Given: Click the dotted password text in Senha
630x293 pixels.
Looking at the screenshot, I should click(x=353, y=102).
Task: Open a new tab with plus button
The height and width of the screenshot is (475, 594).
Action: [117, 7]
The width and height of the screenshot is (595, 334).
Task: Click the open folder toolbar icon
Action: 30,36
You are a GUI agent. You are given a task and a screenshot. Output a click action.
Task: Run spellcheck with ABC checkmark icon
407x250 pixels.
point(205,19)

...

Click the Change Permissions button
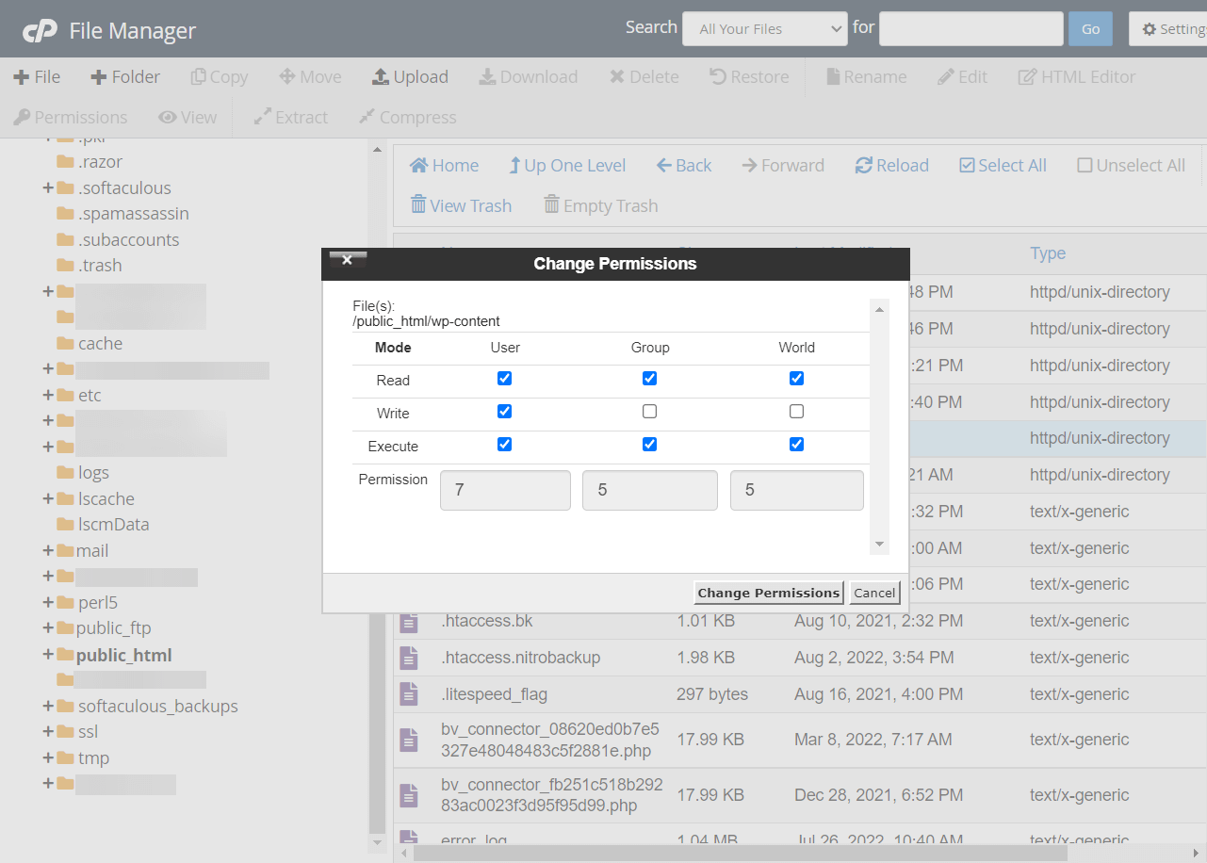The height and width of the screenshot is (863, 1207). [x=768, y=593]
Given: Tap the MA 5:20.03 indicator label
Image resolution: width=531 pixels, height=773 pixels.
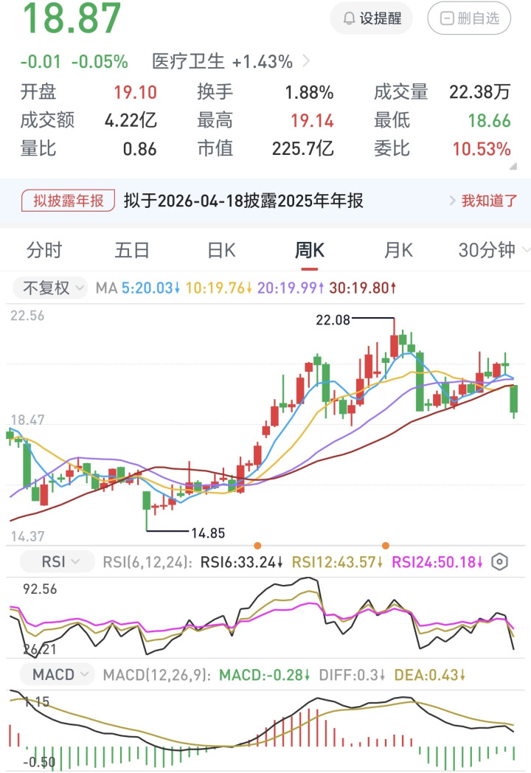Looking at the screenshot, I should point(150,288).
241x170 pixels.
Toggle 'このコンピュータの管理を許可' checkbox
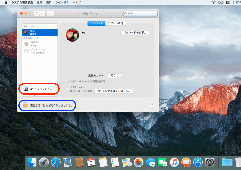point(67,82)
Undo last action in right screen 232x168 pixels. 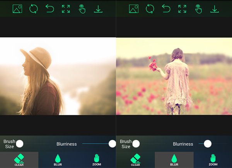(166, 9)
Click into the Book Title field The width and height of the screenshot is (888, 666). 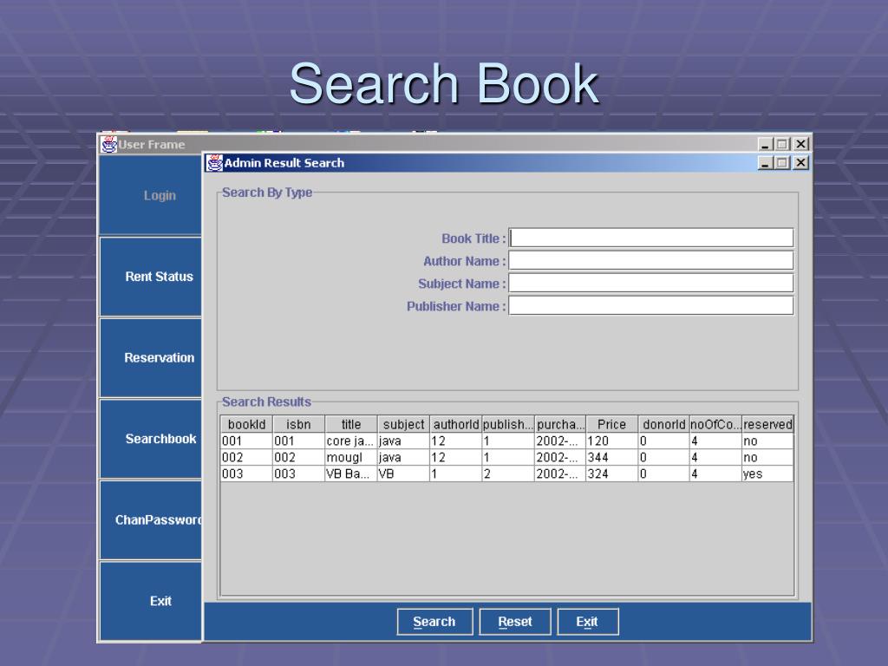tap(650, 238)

---

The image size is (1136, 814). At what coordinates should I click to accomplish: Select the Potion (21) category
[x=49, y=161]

Work task:
Every line above carrying the word "with" needs to be shown.

Expected answer:
Task: Open a new tab with plus button
Task: Run spellcheck with ABC checkmark icon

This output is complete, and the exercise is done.